Differentially Private Language Models Benefit from Public Pre-training

Gavin Kerrigan,Dylan Slack,Jens Tuyls
DOI: https://doi.org/10.48550/arXiv.2009.05886
2020-10-27
Abstract:Language modeling is a keystone task in natural language processing. When training a language model on sensitive information, differential privacy (DP) allows us to quantify the degree to which our private data is protected. However, training algorithms which enforce differential privacy often lead to degradation in model quality. We study the feasibility of learning a language model which is simultaneously high-quality and privacy preserving by tuning a public base model on a private corpus. We find that DP fine-tuning boosts the performance of language models in the private domain, making the training of such models possible.
Machine Learning,Computation and Language,Cryptography and Security
What problem does this paper attempt to address?
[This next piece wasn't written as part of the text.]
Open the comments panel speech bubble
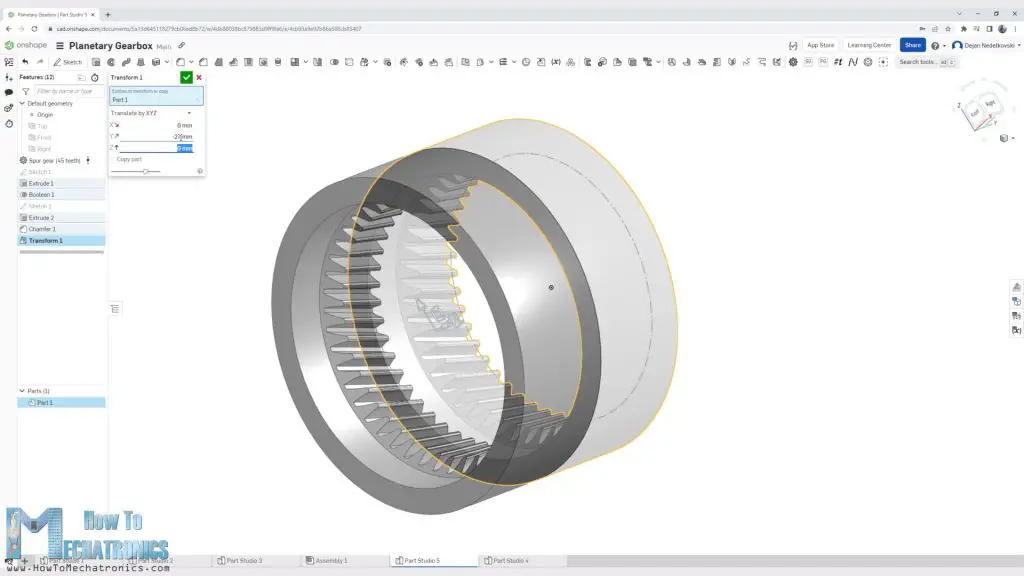The width and height of the screenshot is (1024, 576). 8,93
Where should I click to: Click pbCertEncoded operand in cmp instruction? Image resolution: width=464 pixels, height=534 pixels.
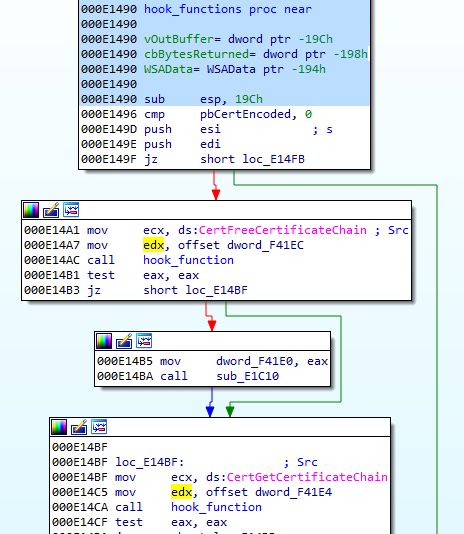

This paper attempts to solve the problem of protecting personal privacy when training language models, especially when using datasets containing sensitive information for training. Specifically, the paper explores how to achieve a high - quality and privacy - protected language model by fine - tuning a publicly pre - trained language model. The research found that using Differential Privacy (DP) technology to fine - tune private datasets can not only improve the performance of the language model in the private domain, but also ensure the privacy protection of personal data during the model training process. The main challenges mentioned in the paper include: - **Model quality degradation**: Traditional differential privacy training methods often lead to a significant decline in model performance. - **Privacy protection requirements**: When dealing with datasets containing personal sensitive information, it is necessary to strictly protect the privacy of individuals, especially in sensitive fields such as medical care. - **Data distribution differences**: The distribution differences between public datasets and private datasets may lead to insufficient generalization ability of the model. To solve these problems, the author proposes a new method, that is, first pre - train a non - privacy language model on a large - scale public dataset, and then use differential privacy technology to fine - tune this model on the private dataset. The experimental results show that this method can not only improve the performance of the model, but also protect the privacy of data to a certain extent.